Reshma Saujani, the founder of Girls Who Code, speaks in a TED talk on the importance of teaching girls to be brave. She recalls the bravery it took her to run for Congress, and the courage to survive the failure. Boys have been habituated to take risks. “We’re raising our girls to be perfect, and we’re raising our boys to be brave,” says Reshma.
She explains the correlation between learning to code and bravery. To code, “it requires imperfection, it requires perseverance.”

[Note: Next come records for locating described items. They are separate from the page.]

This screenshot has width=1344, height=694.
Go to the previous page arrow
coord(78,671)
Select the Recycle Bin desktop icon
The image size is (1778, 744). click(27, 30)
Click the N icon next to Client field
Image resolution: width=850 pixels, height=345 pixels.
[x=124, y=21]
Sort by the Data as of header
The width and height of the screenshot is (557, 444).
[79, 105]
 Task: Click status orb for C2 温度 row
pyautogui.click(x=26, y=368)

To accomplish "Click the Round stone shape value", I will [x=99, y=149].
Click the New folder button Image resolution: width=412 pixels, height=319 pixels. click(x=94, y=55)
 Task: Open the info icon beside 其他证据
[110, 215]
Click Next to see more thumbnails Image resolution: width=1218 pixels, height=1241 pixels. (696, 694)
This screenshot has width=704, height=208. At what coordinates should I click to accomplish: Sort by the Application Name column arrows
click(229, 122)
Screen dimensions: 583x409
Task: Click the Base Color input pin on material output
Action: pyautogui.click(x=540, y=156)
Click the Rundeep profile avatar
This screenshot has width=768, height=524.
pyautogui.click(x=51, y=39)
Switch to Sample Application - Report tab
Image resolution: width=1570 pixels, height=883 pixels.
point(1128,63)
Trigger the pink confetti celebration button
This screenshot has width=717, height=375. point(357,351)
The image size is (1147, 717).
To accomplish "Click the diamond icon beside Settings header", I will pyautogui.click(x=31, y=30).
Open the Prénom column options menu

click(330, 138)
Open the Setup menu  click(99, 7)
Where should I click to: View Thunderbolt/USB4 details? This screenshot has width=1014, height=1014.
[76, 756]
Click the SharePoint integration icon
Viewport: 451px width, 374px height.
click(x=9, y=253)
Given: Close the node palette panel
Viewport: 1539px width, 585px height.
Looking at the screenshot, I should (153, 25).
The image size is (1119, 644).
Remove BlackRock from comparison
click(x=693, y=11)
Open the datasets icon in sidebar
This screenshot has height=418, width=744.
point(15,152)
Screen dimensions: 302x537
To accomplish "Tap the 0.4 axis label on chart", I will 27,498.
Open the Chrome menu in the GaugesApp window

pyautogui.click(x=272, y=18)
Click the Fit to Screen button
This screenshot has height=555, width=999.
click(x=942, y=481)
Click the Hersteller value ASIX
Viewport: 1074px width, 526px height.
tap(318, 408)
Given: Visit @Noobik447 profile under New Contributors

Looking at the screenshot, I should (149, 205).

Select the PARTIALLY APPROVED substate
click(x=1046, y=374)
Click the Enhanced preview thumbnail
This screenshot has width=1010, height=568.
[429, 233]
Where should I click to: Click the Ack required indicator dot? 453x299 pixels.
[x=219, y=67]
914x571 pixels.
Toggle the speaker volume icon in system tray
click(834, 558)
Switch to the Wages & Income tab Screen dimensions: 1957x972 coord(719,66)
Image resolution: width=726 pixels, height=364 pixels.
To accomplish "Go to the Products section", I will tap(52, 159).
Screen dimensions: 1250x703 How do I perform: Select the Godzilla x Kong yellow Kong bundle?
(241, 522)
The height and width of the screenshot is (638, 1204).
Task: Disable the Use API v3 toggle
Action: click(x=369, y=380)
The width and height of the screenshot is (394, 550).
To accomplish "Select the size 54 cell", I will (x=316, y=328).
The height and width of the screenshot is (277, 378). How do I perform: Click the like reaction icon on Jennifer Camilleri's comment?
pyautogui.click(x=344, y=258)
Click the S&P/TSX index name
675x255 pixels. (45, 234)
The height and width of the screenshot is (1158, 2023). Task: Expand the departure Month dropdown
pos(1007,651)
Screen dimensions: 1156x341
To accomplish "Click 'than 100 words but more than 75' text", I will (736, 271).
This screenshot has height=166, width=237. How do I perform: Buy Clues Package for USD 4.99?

Before hearing these thoughts from Reshma, I hadn’t recognized the life skill of bravery I learned through coding. I get the painstaking perseverance it takes, because after coding for more than seventeen years (wow has it been that long!?) I still find that there is something new to learn and I recognize the ease of the breaking the code through just one character being out of place! This skill of bravery can be learned in many ways. With drawing, it takes practice and patience. At first, you get a rough sketch down on paper and then you assess how it looks, if it looks wrong you correct it, and if it looks right then you continue on that path. I clearly remember the feeling of wanting to give up, on many occasions, when looking at that first part of the sketch and thinking that it wasn’t working. But after I experienced being able to turn that not so great sketch into something closer to what I wanted to achieve, I learned that whenever I thought it wasn’t working, that the potential for success still was possible.
The problem with perfection is, that it can be a barrier. You may try but feel as if you are failing and then give up. Or, you may actually fail and then never try again. When we realise that failure can be part of the process, then it changes the expectation and reduces the pressure.
I remember reading an autobiography on Richard Branson. He shares his experience of being on the brink of failure with his business, with the debt collector banging at his door, and being able to keep going. That lesson taught me that even with the seemingly most dire situation, it is possible to turn it around and achieve success.
Reshma’s final words of instruction are beautiful and poignant: “tell every young woman you know .. to be comfortable with imperfection. Because when we teach girls to be imperfect, and we help them leverage it, we will build a movement of young women who are brave and who will build a better world for themselves and each and every one of us.”
So, be brave and persevere with imperfection, and enjoy the process as best as you can.